South Park City


South Park City is an open-air museum located at the west end of Front Street in the town of Fairplay in Park County, Colorado. Open from May 15 through October 15, the museum is a historic reconstruction of a mining town from the days of the Colorado Gold Rush and the later Colorado Silver Boom in South Park in the late 1850s through the 1880s.
The museum contains thirty-five authentic relocated buildings filled with over 60,000 artifacts that depict many of the economic and social aspects of life in a gold or silver mining town in Colorado in the late 19th century. Two of the buildings, the South Park Brewery and the Summer Saloon, are listed in the National Register of Historic Places.
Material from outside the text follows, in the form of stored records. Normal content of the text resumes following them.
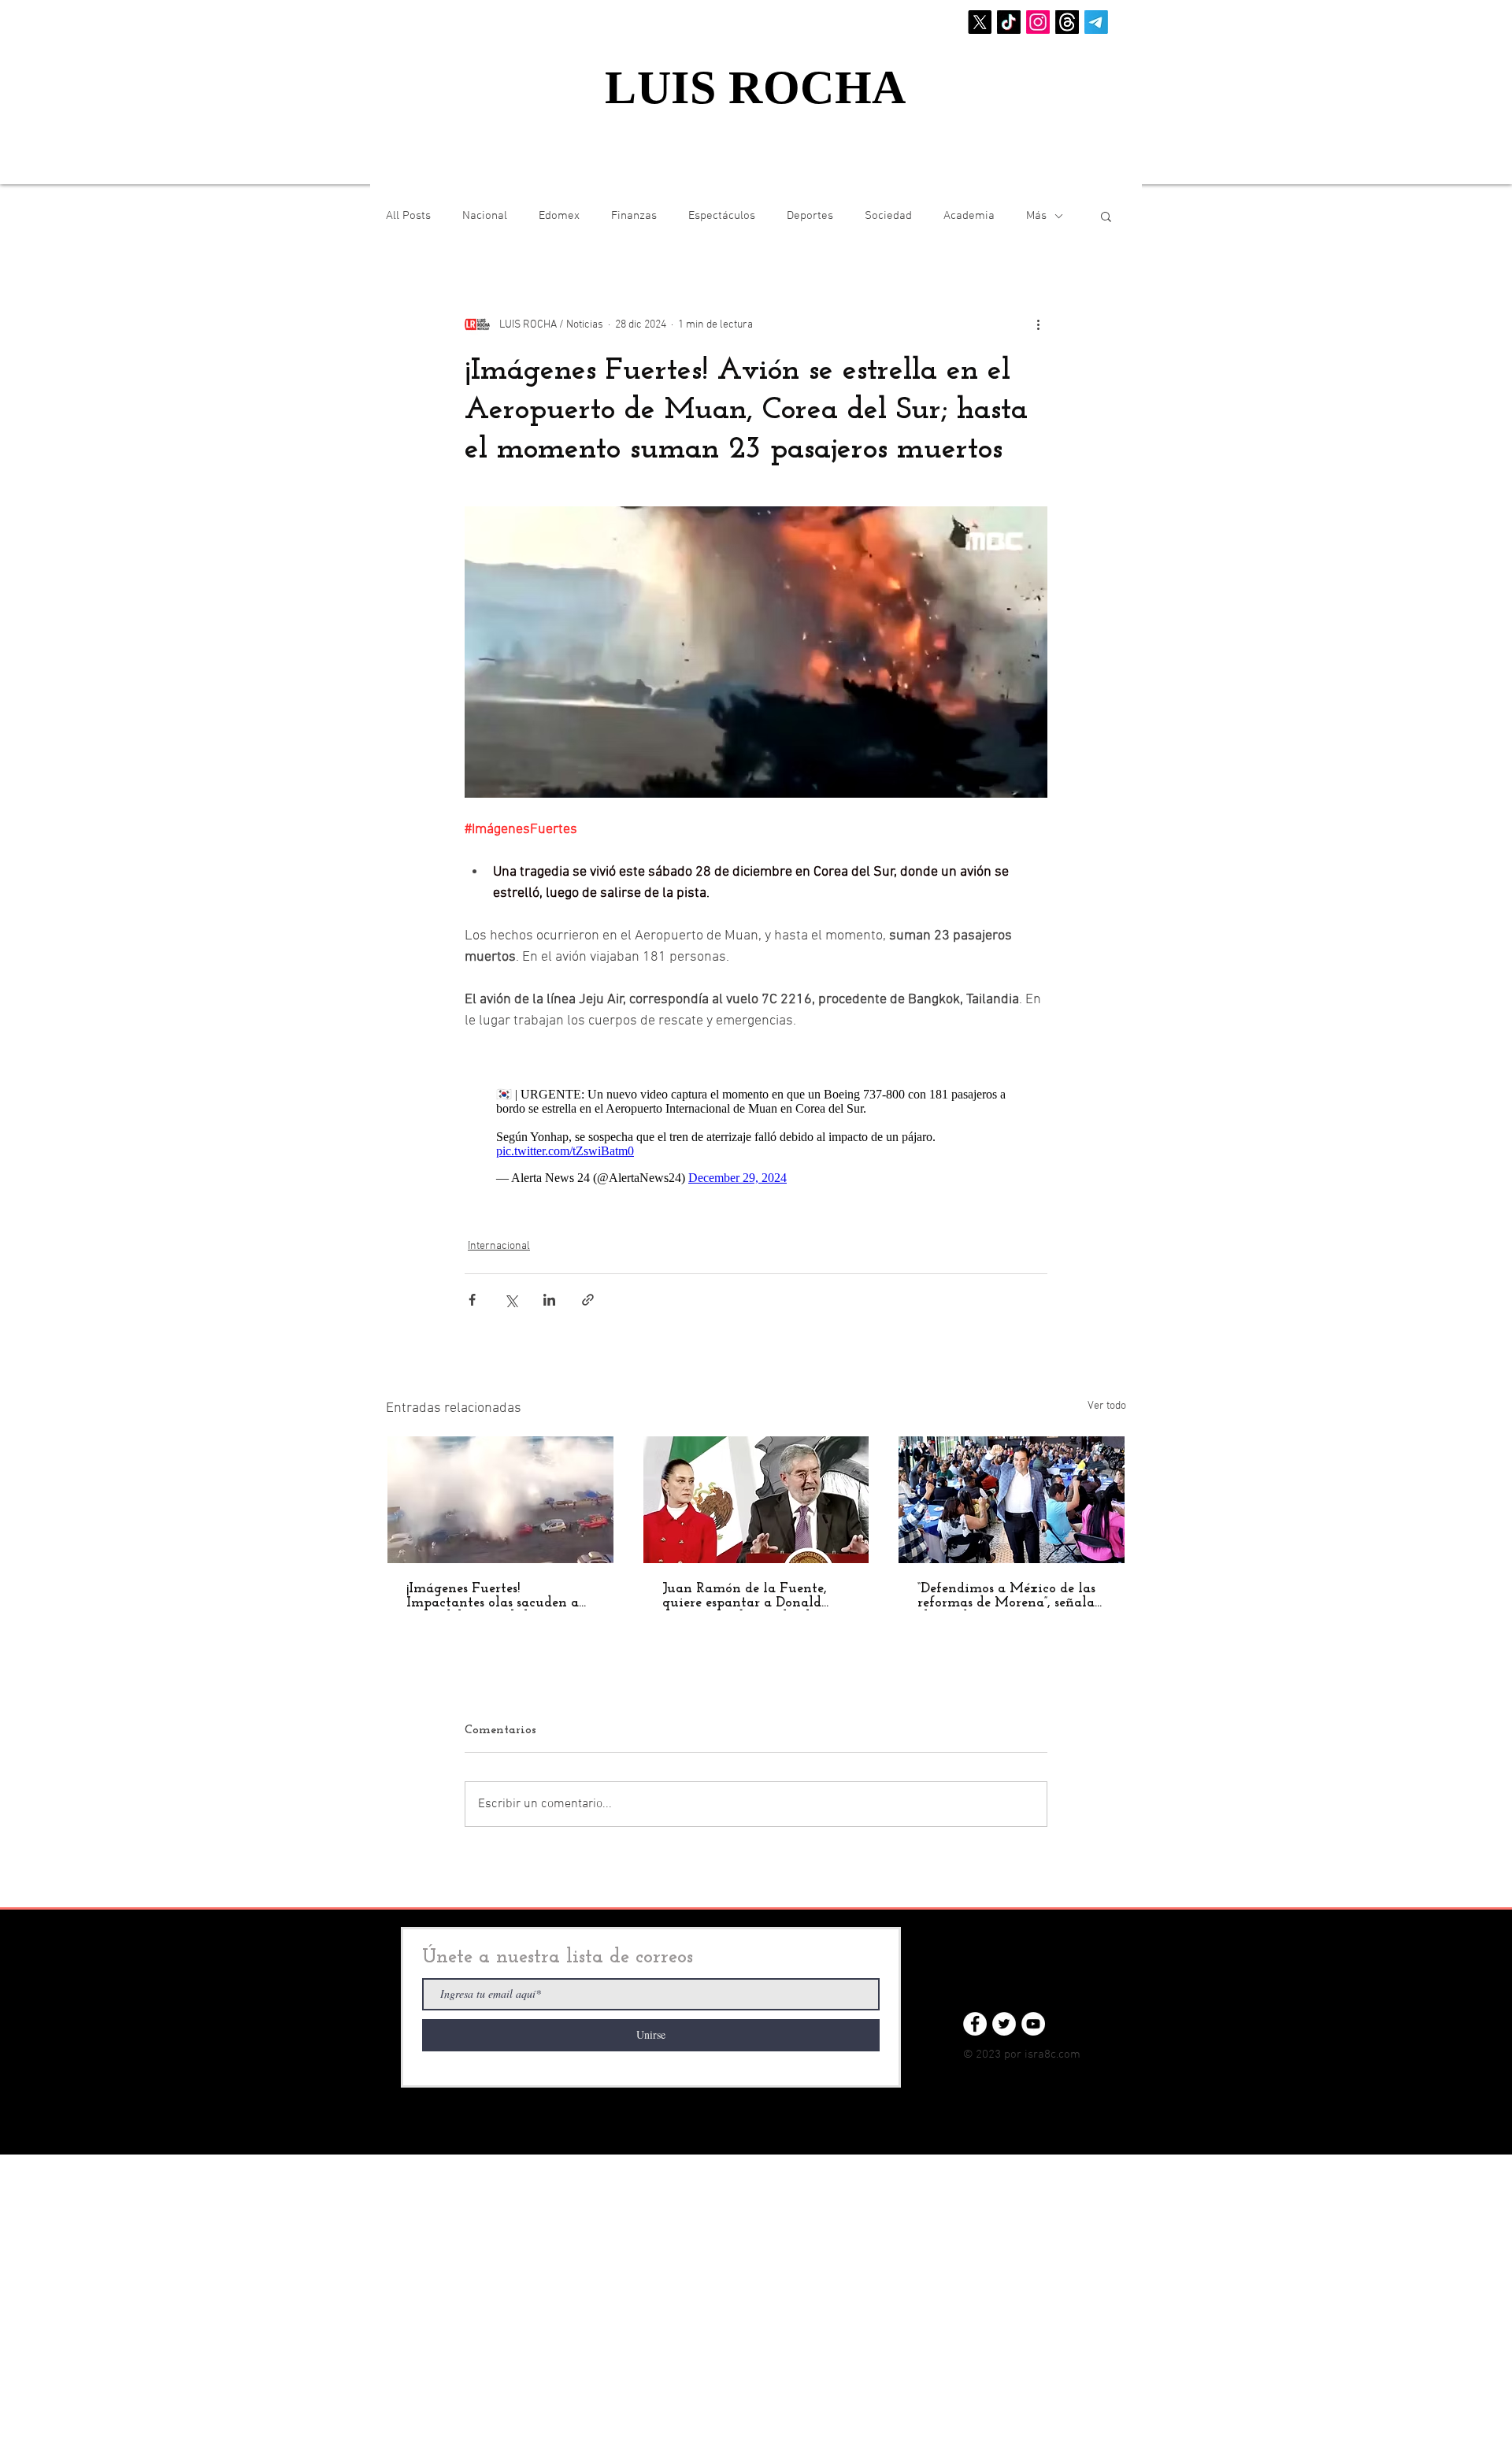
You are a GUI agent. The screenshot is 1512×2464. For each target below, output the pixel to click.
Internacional (499, 1246)
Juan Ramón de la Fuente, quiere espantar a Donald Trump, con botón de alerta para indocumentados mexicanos (749, 1596)
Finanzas (634, 216)
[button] (1106, 215)
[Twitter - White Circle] (1004, 2024)
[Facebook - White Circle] (975, 2024)
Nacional (484, 216)
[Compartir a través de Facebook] (472, 1299)
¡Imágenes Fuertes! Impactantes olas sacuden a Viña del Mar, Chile (492, 1596)
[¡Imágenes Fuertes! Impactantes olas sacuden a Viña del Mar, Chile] (500, 1499)
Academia (969, 216)
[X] (979, 22)
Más (1036, 216)
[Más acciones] (1037, 324)
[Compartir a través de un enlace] (587, 1299)
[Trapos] (1067, 22)
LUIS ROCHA (755, 87)
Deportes (810, 216)
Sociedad (888, 216)
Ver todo (1107, 1406)
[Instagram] (1038, 22)
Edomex (559, 216)
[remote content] (756, 1136)
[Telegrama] (1096, 22)
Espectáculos (721, 216)
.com (1068, 2054)
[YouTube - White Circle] (1033, 2024)
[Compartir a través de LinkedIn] (549, 1299)
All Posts (408, 216)
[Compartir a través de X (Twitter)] (510, 1299)
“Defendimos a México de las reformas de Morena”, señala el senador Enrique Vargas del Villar (1006, 1596)
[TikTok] (1009, 22)
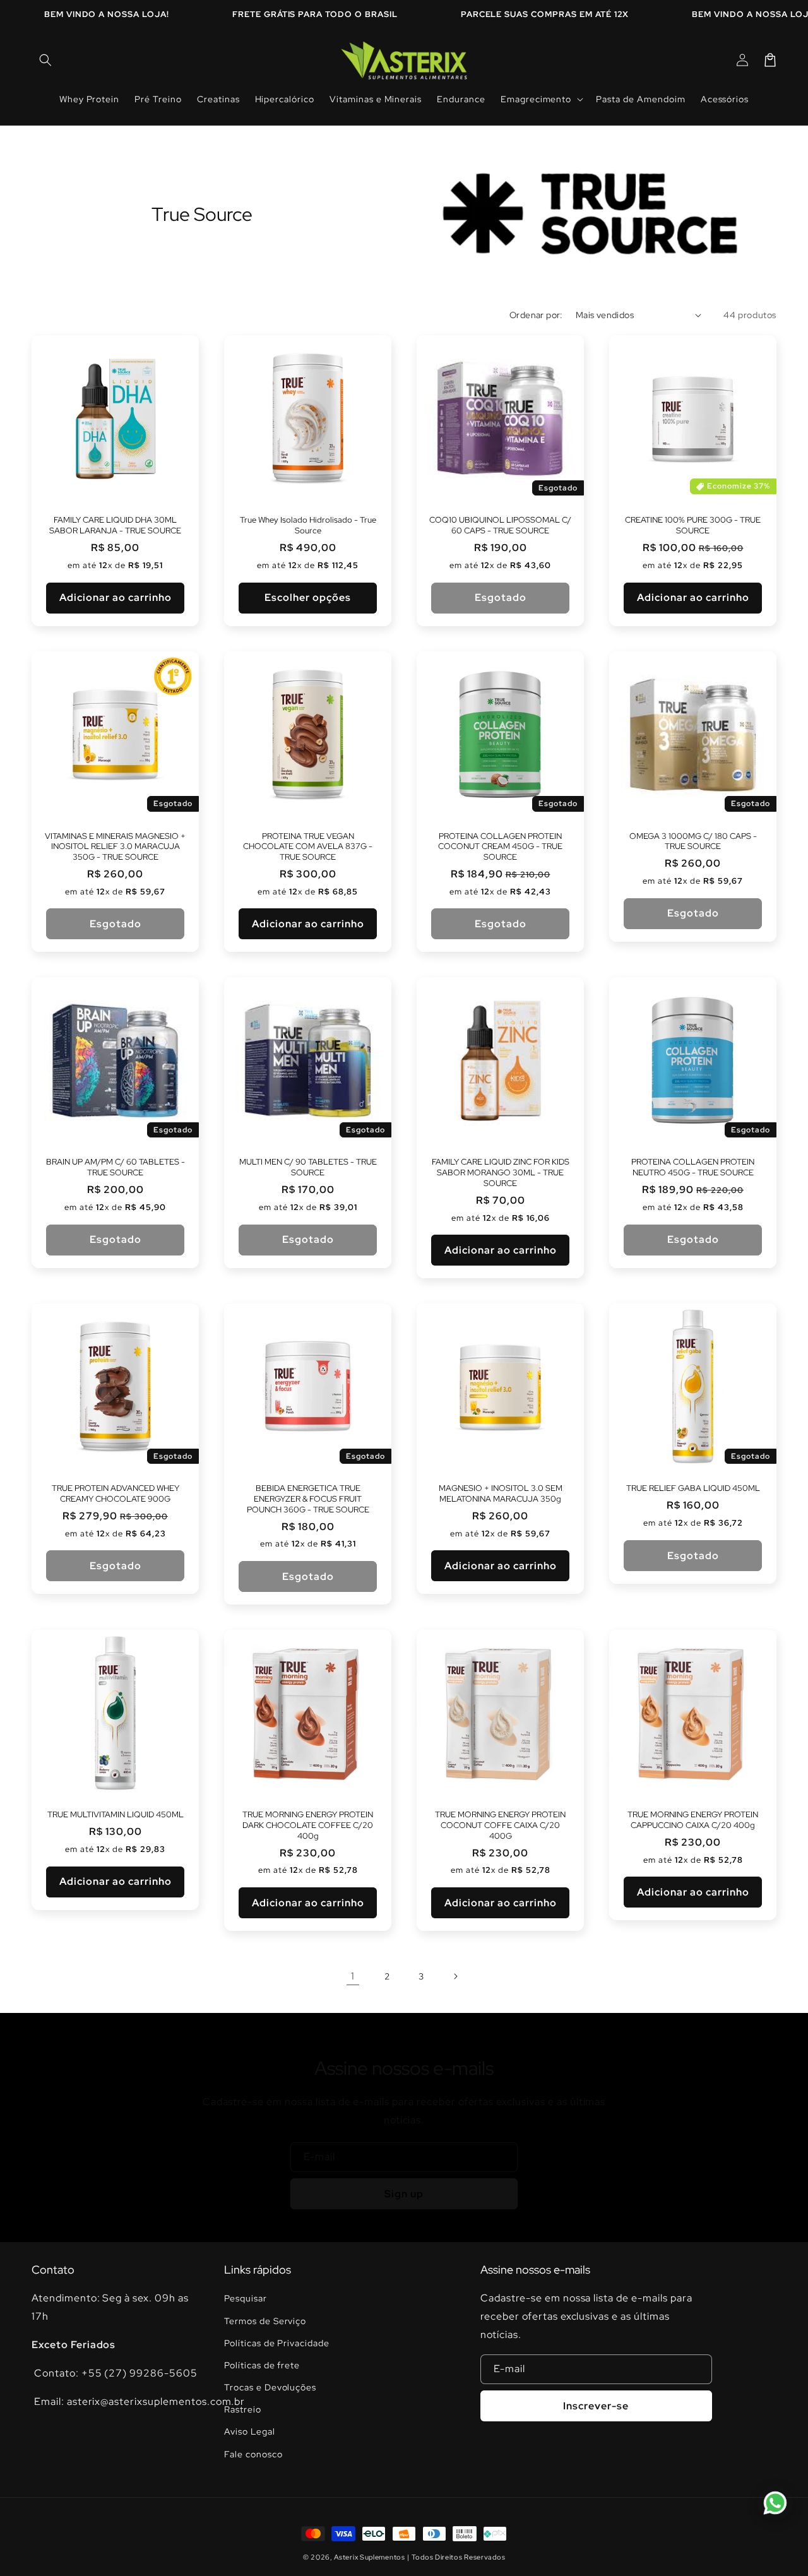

A log structure known as "Father Dyer’s Chapel" was a hotel in Montgomery, Colorado but was dismantled, moved to Fairplay, and rebuilt as a church in 1868. It is named for John Lewis Dyer, the itinerant Methodist clergyman who preached in the area from 1861 to 1877 and is one of the sixteen founders of Colorado memorialized in the Colorado State Capitol in Denver.
The museum was opened in 1959 after two years of preparation by the South Park Historical Foundation. It is open daily from mid-May to mid-October.
On the second weekend of August, South Park City hosts Living History Days in which volunteers in period dress perform the role of 19th-century townspeople. Living History Days romanticizes the vices of frontier America, such as playing Faro, which became popular during the California gold rush of 1849. It is illegal to play faro for money in all fifty states because the odds favor the players. Faro demonstrations will be conducted at Rache's Place Saloon in the park.
The museum was listed on the National Register of Historic Places in 2015.